Things get a wee bit more fun here - 24 combinations to deal with, with 12 different paths between pubs to take into account.

5: $39.60-43.60

120 combinations, 20 paths between pubs. Still not too much variation between the paths yet.

6: $42.60-58.80

720 combinations, 30 paths between them. At this point there are relatively significant savings to be had by trying to optimize, but 720 combinations would be an awful lot to check by hand. The major reason why there is suddenly so much variation between different paths is that the 6th pub on the Yelp list is very close to the first. Paths that take advantage of this do well, and paths that ignore it  end up costing a lot more than necessary.

7: $46.00-63.80

5,040 combinations. Things are getting really exciting now.

8: $49.40-72.60

40,320 combinations formed from 56 different possible paths between the 8 pubs.

9: $53.00-82.40

362,880 combinations. Let's just say that's an awful lot of things to check by hand (also messes with Excel a wee bit...).

* Tasks and exercises
1. In the pub crawl excerpt, translate this sentence into Spanish: "Paths that take advantage of this do well, and paths that ignore it end up costing a lot more than necessary."
2. Quote the pub crawl excerpt word for word, beginning at the words "6: $42.60-58.80" and stopping after "the 8 pubs.".
3. Extend the excerpt on pub crawl route combinations and costs, picking up right after its final sentence.

* Data section
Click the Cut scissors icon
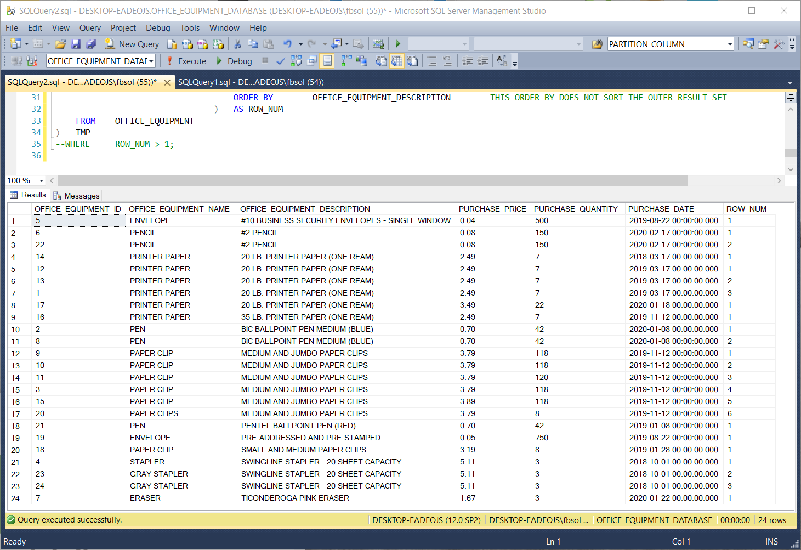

* Answers by item number
1. Las rutas que aprovechan esto salen bien, y las rutas que lo ignoran terminan costando mucho más de lo necesario.

2.
6: $42.60-58.80

720 combinations, 30 paths between them. At this point there are relatively significant savings to be had by trying to optimize, but 720 combinations would be an awful lot to check by hand. The major reason why there is suddenly so much variation between different paths is that the 6th pub on the Yelp list is very close to the first. Paths that take advantage of this do well, and paths that ignore it  end up costing a lot more than necessary.

7: $46.00-63.80

5,040 combinations. Things are getting really exciting now.

8: $49.40-72.60

40,320 combinations formed from 56 different possible paths between the 8 pubs.

3.
10: $57.00-98.40

3,628,800 combinations. Again, quite a bit of a burden on poor Excel. But what's cool is that by optimizing your path between 10 of Edmonton's most popular pubs, you can save more than $40 in taxi fees.

This optimized pubcrawl through these pubs would look something like this:

What became readily obvious was the sheer amount of computing power necessary to check all of these. I have Excel files that are over half a gigabyte large in order to calculate the 4 million different combinations. Solutions to larger sized problems typically require other cool algorithms that I didn't feel like actually studying to learn.

Enjoy! Hope to see you out on the nerdiest tour of Edmonton's finest pubs next weekend!

Special thanks to Finbarr Timbers and Elizabeth Croteau for the idea, and Daniel Johns for helping me out of a tricky spot with VBA.

Sunday, June 2, 2013

Beer Math

Over the last week I had the privilege of going both to MKT and Underground Tap and Grill in Edmonton. I had a very pleasant experience at both. They are both known for having large beer menus, so I took the opportunity to try out a couple of new beers.

Of course, one of the problems with such a large selection on tap is that it's easy to get overwhelmed by the sheer number of options. Underground, for instance, has 72 beers on tap - how are you supposed to pick a new one worth trying? A knowledgeable beer connoisseur could probably read the descriptions and ask pointed questions, but an extreme enginerd could just use math.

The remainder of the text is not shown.